Existem pesquisas que apontam a redução da geração de lixo e o aumento das práticas de gerenciamento adequado a partir do momento em que a Prefeitura passa a cobrar. Como há uma taxa, a população pensa melhor na hora de gerenciar.
Ele sugere que oferecer descontos a famílias que fizerem coleta seletiva, por exemplo, pode ser um incentivo “para que gerenciem melhor seus resíduos”.
Como vai ser calculada a taxa do lixo?
A taxa de lixo será calculada com base na área de cada imóvel em Fortaleza. O valor foi estabelecido a partir da divisão dos custos com o sistema de coleta de resíduos – que soma R$ 350 milhões por ano – pelos metros quadrados edificados na cidade.

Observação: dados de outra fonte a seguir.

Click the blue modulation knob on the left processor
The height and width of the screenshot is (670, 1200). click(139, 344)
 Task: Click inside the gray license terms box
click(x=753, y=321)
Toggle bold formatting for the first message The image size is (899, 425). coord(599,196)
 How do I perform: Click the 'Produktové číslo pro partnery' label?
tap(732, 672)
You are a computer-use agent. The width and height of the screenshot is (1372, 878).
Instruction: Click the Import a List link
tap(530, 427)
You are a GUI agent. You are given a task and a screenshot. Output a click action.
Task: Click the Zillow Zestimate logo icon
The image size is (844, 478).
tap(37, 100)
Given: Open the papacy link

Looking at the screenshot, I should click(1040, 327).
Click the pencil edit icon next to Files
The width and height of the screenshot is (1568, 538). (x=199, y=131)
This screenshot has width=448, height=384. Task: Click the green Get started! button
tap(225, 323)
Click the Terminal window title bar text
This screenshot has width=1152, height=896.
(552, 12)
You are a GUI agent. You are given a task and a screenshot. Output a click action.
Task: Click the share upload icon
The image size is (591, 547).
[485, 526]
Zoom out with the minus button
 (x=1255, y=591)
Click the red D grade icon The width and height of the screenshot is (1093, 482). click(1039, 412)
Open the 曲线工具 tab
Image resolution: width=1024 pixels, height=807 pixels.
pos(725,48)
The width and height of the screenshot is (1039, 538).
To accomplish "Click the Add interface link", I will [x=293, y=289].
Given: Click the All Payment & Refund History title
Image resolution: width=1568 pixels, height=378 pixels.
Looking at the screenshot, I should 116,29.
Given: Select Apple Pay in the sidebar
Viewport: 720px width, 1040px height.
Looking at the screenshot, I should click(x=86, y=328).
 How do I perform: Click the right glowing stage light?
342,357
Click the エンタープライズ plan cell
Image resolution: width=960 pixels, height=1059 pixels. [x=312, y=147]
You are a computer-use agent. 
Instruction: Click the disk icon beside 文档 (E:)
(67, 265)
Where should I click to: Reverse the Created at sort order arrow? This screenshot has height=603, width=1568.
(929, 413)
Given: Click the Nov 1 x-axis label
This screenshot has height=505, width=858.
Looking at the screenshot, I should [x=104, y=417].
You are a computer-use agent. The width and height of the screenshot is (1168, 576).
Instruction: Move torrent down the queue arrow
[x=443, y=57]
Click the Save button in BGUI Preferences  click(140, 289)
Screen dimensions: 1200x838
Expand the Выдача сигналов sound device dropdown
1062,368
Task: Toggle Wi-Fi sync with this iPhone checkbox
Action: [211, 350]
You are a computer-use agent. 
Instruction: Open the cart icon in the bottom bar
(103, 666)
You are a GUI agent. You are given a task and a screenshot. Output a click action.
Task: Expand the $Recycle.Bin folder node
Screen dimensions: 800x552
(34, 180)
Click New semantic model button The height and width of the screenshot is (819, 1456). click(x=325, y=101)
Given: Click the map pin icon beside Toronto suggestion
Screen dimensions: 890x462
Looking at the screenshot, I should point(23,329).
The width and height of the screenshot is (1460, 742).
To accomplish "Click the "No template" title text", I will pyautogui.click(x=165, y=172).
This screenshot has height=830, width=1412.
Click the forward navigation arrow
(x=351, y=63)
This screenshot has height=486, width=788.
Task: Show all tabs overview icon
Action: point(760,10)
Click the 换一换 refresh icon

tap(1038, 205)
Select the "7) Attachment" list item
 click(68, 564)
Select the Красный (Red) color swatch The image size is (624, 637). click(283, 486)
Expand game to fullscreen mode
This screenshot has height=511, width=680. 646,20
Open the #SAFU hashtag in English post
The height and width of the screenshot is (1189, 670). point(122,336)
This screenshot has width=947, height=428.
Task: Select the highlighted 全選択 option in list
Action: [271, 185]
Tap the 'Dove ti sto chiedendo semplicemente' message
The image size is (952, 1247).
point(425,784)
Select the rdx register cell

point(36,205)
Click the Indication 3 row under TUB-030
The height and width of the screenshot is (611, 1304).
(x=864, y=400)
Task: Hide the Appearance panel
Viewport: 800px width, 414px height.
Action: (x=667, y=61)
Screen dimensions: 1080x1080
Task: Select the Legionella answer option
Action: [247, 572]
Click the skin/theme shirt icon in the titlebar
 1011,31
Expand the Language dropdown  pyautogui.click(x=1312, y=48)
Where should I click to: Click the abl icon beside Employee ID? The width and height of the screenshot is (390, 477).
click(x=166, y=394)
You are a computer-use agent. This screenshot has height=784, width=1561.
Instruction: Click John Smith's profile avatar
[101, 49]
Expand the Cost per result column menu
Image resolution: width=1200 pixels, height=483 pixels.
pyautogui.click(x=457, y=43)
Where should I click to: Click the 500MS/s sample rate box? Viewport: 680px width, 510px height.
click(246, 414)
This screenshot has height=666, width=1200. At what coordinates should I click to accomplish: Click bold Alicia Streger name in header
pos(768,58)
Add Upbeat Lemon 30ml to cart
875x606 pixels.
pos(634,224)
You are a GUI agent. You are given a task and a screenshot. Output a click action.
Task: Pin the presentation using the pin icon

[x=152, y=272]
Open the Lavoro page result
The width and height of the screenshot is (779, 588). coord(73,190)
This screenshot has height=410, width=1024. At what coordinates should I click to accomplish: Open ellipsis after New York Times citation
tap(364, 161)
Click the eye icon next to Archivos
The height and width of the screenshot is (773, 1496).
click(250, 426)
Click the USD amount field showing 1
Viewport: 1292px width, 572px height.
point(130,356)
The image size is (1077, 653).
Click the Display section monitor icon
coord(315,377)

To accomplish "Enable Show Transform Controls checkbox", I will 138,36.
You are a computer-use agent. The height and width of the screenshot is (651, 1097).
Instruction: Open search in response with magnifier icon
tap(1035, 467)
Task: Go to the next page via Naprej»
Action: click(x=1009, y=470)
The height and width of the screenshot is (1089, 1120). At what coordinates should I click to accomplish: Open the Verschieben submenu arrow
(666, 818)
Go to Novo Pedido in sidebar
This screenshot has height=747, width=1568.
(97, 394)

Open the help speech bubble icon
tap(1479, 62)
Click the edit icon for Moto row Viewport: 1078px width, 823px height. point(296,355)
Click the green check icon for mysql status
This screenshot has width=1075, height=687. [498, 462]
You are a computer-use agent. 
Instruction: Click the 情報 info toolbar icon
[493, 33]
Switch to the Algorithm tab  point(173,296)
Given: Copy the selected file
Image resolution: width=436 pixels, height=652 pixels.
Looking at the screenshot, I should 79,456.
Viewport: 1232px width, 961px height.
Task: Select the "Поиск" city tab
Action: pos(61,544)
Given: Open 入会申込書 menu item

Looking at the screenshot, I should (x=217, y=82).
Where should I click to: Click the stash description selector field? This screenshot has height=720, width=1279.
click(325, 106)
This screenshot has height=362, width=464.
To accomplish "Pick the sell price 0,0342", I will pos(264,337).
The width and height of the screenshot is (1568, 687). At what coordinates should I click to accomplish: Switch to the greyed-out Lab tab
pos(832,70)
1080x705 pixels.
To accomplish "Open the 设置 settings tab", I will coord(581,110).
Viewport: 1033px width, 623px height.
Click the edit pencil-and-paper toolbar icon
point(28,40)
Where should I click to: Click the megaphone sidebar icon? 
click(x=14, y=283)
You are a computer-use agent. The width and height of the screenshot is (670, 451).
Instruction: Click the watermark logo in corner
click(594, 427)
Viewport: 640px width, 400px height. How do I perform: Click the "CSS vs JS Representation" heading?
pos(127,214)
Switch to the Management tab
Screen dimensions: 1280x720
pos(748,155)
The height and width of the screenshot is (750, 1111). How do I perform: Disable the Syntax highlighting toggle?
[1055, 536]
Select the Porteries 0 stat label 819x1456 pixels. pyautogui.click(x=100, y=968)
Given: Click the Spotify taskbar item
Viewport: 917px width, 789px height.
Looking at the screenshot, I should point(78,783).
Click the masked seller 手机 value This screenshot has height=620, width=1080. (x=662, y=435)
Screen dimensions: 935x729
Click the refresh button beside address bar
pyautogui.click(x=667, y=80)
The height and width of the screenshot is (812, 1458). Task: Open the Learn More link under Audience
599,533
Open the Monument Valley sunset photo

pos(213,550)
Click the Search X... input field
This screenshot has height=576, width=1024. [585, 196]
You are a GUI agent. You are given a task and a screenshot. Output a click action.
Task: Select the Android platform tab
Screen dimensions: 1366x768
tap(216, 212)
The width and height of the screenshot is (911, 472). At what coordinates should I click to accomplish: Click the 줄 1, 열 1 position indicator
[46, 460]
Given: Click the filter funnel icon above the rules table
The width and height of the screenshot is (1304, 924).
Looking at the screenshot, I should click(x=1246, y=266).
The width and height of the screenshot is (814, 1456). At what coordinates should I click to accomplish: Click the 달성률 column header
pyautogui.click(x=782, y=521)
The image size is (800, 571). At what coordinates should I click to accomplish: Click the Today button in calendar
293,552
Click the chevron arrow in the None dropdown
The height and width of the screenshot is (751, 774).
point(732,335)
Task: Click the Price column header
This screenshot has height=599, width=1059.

Assim, o valor-base será de R$ 3,64 por metro quadrado a cada ano. Para saber quanto cada imóvel pagará pela taxa de lixo, basta multiplicar o valor-base pela área do imóvel.
A taxa mínima a ser paga em Fortaleza, caso o projeto seja aprovado, é de R$ 21,50 por mês – um total anual de R$ 258. Também foi estabelecida uma taxa máxima para a cobrança, que será de R$ 133,23 por mês – ou R$ 1.598,76 ao ano.
A Secretaria Municipal de Finanças (Sefin) deve criar, antes do início da cobrança da taxa, uma plataforma para que cada usuário possa consultar o valor que deverá pagar.